Food marketing, the higher price of healthy food and government policy have been blamed for the ten-fold increase in childhood obesity over the past four decades.

The number of obese children and adolescents aged between five- and 19-years old has seen a tenfold increase over since 1975, a new study from the World Health Organization (WHO) and Imperial College London revealed.

The epidemiological research, which analysed the measurements of nearly 130m people, concluded that obesity rates for children and adolescents increased from less than 1% of the population in 1975 to 6% of girls and 8% of boys in 2016.

Combined, the number of obese five to 19-year-olds globally rose from 11m in 1975 to 124m in 2016. An additional 213m were overweight in 2016 but fell below the threshold for obesity.

Food marketing, pricing and politics

Lead author of the study, Imperial’s Majid Ezzati, said that the food industry’s marketing messages played a role in fuelling rising rates of global obesity. Ezzati also stressed that poverty was an important factor propelling soaring obesity rates.

"These worrying trends reflect the impact of food marketing and policies across the globe, with healthy nutritious foods too expensive for poor families and communities. The trend predicts a generation of children and adolescents growing up obese and at greater risk of diseases, like diabetes. We need ways to make healthy, nutritious food more available at home and school, especially in poor families and communities, and regulations and taxes to protect children from unhealthy foods."

Ezzati said that obesity rates have “plateaued”​ in high-income countries, where obesity levels are nevertheless “unacceptably high”​. However, he stressed, obesity rates continue to “soar” in low-income countries.

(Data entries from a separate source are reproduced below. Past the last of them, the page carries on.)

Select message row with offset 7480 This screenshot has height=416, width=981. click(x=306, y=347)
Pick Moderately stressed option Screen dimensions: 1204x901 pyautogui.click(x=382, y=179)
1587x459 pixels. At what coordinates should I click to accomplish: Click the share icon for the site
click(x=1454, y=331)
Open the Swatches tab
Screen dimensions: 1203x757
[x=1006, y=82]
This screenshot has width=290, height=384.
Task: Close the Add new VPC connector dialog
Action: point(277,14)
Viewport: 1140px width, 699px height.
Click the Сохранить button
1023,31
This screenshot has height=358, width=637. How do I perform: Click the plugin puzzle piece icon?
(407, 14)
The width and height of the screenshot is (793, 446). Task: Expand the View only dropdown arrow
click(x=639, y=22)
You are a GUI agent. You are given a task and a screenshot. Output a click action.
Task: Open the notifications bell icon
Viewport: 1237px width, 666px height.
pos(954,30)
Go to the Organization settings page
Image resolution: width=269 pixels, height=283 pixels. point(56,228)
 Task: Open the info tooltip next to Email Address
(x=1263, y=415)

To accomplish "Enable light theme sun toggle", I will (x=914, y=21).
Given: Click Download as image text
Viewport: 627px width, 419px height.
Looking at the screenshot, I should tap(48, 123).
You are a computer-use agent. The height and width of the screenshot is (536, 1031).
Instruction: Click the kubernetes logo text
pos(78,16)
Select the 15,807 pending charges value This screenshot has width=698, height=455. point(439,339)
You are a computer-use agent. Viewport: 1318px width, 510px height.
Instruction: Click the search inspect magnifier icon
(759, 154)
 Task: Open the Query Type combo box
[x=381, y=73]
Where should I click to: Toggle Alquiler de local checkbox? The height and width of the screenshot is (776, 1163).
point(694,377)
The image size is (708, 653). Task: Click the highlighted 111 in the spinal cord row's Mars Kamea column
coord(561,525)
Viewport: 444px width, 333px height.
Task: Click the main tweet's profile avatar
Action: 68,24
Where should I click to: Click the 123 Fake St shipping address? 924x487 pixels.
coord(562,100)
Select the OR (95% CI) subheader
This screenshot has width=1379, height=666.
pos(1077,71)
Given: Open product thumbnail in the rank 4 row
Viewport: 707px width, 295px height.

2022: More obese than underweight

The authors predicted that if post-2000 trends continue, global levels of child and adolescent obesity will surpass those for moderately and severely underweight youth by 2022. In 2016, the global number of moderately or severely underweight girls and boys was 75m and 117m respectively.

This large number of underweight children reflects the threat posed by malnutrition “in all its forms”​ – with underweight and overweight children living in the same communities.

Children and adolescents have rapidly transitioned from mostly underweight to mostly overweight in many middle-income countries, including in East Asia, Latin America and the Caribbean. The authors say this could reflect an increase in the consumption of energy-dense foods, especially highly processed carbohydrates, which lead to weight gain and poor lifelong health outcomes.

Dr Fiona Bull, WHO programme coordinator for surveillance and population-based prevention of noncommunicable diseases, commented: “These data highlight, remind and reinforce that overweight and obesity is a global health crisis today, and threatens to worsen in coming years unless we start taking drastic action.”

WHO call to action

WHO also published its plan that provides “clear guidelines”​ on “effective actions”​ to tackle childhood obesity, Ending Childhood Obesity (ECHO) Implementation Plan​.

WHO called on governments to “take leadership”​ on the issue and demonstrate political commitment to cutting obesity rates. This should include “a budget and legislation or regulatory instrument to implement key interventions to reduce childhood obesity", ​the health body argued.

Other actions should include the implementation of “comprehensive”​ programmes to promote healthy food and cut consumption of unhealthy options. These should encompass a sugar tax on fizzy drinks, regulations governing the marketing of foods and drinks to children, increasing the availability of healthy food in poor communities and the development of a “standardised”​ global nutritional labelling system, WHO said.